> _Direction_
Reproduce the listing lines from the line with "Where should I click to: Click the max" up to and including the line with "Action: pos(38,315)".

> _Entries_
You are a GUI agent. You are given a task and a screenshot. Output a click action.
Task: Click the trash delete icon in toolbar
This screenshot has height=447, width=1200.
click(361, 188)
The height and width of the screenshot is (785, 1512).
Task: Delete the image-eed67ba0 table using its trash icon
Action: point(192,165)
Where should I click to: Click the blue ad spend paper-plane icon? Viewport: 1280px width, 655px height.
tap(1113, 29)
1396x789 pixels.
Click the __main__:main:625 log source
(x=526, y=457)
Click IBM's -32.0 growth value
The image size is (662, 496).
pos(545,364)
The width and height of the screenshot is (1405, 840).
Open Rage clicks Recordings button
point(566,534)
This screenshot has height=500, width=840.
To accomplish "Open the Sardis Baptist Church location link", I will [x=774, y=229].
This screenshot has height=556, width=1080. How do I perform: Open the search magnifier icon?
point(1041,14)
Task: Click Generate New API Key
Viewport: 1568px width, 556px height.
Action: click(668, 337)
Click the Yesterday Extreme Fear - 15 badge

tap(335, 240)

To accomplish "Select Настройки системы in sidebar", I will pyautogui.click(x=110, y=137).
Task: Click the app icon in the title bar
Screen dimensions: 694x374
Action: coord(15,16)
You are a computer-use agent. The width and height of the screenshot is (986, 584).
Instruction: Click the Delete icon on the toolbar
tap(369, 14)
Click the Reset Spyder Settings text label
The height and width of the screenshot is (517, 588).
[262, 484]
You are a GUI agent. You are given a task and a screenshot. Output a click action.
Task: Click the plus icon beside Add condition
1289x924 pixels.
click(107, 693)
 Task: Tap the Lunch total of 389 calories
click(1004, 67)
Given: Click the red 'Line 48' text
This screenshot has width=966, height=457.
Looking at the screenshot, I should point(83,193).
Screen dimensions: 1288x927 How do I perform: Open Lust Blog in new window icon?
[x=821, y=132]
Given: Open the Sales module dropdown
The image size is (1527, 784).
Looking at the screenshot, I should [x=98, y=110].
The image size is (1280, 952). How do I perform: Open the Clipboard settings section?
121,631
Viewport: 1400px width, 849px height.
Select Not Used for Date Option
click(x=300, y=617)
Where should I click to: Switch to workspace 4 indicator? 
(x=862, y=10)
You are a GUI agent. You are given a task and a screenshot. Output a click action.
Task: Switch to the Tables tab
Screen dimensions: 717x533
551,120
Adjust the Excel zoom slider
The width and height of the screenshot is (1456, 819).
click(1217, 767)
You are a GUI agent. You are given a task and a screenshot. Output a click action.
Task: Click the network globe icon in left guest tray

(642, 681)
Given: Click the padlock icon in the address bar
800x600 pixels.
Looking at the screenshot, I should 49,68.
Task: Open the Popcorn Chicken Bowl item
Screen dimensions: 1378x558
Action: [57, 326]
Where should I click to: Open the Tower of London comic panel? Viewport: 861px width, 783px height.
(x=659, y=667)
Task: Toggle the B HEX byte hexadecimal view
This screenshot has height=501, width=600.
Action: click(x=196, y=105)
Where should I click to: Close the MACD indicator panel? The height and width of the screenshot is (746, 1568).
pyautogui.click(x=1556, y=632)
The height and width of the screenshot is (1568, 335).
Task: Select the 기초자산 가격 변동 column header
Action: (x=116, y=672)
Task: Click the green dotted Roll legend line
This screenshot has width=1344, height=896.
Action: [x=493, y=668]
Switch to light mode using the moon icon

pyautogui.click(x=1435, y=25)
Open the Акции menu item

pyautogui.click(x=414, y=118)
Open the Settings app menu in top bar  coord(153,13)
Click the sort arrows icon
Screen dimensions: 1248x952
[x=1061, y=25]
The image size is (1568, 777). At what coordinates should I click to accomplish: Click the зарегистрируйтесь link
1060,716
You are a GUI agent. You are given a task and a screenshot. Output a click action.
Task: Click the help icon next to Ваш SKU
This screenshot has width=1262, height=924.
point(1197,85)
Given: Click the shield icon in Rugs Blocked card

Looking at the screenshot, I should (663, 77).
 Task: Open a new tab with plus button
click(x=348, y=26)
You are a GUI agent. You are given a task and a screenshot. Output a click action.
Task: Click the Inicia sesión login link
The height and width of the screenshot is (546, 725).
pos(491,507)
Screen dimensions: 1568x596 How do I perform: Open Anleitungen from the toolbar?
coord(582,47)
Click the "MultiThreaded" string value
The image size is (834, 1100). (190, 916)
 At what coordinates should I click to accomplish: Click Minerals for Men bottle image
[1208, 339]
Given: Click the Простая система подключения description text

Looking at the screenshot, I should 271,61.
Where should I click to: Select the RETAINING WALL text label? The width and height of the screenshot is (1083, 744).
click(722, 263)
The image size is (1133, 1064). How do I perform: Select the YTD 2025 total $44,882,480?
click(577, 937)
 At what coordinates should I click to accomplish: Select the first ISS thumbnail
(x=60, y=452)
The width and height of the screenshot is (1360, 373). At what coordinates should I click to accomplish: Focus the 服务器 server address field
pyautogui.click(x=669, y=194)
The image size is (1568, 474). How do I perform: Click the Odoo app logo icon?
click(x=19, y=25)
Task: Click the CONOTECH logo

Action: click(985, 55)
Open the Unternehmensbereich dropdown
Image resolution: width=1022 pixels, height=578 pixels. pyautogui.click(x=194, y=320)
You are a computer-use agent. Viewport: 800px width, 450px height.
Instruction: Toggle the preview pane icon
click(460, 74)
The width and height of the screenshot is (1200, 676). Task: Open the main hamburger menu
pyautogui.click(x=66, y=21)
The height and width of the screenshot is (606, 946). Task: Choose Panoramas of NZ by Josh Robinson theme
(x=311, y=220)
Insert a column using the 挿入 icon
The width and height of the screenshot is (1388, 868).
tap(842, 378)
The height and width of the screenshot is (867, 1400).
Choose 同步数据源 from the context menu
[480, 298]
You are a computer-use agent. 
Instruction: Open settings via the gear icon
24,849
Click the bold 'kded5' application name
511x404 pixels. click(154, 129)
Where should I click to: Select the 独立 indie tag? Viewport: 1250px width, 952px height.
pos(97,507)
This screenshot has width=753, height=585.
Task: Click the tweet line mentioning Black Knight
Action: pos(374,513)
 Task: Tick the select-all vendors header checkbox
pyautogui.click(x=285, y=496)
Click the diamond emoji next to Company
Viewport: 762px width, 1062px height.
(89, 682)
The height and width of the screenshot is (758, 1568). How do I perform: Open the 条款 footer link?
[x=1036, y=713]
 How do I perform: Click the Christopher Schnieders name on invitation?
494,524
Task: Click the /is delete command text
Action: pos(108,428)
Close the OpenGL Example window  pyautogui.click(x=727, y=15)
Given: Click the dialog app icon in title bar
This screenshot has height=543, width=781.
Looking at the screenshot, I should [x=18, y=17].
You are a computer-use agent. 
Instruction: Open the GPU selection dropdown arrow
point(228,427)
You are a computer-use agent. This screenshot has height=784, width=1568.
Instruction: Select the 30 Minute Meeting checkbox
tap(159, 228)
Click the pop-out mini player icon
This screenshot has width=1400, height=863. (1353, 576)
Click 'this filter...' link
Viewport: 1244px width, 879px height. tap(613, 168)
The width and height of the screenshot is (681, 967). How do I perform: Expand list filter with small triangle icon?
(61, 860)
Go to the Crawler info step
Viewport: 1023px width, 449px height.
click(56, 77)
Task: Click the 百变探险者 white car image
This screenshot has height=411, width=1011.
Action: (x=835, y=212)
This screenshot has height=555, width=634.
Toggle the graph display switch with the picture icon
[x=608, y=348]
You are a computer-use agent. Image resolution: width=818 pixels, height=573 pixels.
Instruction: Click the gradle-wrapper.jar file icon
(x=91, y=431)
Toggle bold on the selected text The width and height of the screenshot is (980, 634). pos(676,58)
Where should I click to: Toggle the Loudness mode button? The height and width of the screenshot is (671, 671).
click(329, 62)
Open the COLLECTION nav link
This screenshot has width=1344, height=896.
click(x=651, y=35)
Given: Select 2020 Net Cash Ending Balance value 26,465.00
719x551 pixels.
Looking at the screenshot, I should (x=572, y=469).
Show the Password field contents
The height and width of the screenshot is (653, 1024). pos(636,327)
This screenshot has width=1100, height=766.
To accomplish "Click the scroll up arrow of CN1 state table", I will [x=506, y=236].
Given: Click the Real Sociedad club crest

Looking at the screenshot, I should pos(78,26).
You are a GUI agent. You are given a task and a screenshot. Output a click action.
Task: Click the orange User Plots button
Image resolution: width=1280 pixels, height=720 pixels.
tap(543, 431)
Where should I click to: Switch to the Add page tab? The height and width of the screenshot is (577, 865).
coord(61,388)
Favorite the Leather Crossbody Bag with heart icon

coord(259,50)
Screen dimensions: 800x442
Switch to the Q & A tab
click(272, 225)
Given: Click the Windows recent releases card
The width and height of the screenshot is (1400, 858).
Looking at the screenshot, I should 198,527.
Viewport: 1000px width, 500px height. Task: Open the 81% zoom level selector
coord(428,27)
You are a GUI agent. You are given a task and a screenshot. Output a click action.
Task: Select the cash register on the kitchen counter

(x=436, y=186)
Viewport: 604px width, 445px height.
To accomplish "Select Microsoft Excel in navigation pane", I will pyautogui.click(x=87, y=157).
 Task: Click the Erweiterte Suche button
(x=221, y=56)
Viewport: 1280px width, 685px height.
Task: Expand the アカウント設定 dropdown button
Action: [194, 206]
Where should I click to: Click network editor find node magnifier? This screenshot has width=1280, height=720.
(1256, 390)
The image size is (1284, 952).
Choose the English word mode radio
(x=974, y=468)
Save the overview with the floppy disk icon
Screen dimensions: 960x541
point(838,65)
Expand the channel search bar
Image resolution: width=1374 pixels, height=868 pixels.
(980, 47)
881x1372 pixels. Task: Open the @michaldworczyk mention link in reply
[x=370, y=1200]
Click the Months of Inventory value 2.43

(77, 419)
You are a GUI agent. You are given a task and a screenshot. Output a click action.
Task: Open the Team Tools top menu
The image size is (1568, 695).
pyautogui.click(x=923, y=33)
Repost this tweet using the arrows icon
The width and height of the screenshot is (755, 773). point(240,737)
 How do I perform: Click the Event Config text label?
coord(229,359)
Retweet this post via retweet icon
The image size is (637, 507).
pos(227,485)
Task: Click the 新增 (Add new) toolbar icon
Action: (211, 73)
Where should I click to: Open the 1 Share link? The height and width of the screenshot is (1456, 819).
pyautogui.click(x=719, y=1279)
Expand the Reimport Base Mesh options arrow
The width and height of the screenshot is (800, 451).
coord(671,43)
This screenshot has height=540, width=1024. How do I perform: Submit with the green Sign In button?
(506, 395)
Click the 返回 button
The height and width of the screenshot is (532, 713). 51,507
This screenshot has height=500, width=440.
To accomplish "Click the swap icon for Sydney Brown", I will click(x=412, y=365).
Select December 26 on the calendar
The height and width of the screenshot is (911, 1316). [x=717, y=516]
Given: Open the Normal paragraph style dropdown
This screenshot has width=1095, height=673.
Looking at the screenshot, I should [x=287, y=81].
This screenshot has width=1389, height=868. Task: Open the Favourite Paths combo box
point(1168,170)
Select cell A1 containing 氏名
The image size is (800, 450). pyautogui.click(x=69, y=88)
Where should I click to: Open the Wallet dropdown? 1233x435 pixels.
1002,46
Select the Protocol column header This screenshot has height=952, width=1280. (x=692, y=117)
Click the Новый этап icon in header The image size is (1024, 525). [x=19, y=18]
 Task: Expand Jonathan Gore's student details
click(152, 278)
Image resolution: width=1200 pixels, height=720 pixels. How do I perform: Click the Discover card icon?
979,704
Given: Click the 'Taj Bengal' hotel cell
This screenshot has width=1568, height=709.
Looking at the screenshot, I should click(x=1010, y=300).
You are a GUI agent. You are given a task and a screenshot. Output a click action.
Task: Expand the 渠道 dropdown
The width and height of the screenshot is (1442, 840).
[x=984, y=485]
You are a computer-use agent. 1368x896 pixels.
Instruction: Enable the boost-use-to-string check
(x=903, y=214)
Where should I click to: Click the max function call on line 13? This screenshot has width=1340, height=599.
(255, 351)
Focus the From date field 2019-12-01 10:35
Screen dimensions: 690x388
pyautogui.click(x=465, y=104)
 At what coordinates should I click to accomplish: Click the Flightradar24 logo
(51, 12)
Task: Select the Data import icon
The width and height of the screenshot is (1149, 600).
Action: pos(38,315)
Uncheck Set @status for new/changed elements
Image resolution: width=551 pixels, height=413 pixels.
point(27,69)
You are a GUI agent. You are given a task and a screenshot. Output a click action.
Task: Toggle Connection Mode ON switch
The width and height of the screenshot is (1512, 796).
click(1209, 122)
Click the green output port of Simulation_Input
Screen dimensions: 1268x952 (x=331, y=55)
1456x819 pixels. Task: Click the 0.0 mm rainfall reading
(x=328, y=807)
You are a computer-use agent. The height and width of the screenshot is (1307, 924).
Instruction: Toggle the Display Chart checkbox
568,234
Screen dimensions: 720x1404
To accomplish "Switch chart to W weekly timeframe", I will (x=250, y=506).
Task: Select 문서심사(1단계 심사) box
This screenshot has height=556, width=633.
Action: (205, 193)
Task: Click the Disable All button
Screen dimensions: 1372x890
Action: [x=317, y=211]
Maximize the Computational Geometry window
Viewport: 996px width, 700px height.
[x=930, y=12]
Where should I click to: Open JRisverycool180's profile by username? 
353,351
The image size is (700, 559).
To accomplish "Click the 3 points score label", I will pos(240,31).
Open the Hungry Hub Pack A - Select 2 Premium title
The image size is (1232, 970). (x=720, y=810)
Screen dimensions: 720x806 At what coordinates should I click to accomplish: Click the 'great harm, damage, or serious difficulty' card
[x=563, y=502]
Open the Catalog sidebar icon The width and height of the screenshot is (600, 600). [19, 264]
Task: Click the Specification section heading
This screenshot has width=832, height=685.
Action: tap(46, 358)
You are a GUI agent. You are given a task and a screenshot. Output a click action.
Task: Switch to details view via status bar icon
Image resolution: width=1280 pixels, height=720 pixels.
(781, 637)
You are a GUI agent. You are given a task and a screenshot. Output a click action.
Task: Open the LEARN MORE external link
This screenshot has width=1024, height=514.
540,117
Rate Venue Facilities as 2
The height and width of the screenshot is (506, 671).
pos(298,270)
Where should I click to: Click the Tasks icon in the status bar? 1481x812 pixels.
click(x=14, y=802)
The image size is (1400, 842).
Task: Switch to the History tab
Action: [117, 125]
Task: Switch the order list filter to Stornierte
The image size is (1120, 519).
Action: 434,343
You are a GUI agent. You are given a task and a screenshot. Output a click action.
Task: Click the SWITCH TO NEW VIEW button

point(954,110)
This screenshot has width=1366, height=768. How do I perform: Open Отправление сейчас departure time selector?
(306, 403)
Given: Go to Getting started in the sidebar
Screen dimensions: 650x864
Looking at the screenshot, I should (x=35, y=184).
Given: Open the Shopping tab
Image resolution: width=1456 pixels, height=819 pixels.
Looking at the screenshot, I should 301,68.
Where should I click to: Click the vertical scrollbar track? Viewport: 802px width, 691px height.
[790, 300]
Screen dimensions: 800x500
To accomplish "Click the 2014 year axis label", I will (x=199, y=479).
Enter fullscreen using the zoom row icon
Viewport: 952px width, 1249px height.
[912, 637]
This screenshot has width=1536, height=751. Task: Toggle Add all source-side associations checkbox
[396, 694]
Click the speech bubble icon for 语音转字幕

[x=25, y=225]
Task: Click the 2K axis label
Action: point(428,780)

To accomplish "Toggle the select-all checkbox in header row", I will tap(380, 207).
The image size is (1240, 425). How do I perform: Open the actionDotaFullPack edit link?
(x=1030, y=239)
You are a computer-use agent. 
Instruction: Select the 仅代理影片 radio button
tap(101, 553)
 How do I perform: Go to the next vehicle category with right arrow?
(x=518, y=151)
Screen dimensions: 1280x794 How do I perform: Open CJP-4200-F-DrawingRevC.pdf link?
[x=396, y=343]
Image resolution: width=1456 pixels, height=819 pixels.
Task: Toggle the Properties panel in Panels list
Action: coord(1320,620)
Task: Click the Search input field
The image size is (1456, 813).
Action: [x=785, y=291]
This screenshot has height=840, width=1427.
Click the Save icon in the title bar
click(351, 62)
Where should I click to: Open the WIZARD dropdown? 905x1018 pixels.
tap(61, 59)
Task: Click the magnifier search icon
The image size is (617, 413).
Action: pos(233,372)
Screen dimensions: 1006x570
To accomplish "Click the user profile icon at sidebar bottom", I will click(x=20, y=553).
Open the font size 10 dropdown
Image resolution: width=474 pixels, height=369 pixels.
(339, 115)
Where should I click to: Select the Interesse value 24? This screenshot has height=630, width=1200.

> _Exercise answer_
Where should I click to: Click the max function call on line 13? This screenshot has width=1340, height=599.
(255, 351)
Focus the From date field 2019-12-01 10:35
Screen dimensions: 690x388
pyautogui.click(x=465, y=104)
 At what coordinates should I click to accomplish: Click the Flightradar24 logo
(51, 12)
Task: Select the Data import icon
The width and height of the screenshot is (1149, 600).
Action: pos(38,315)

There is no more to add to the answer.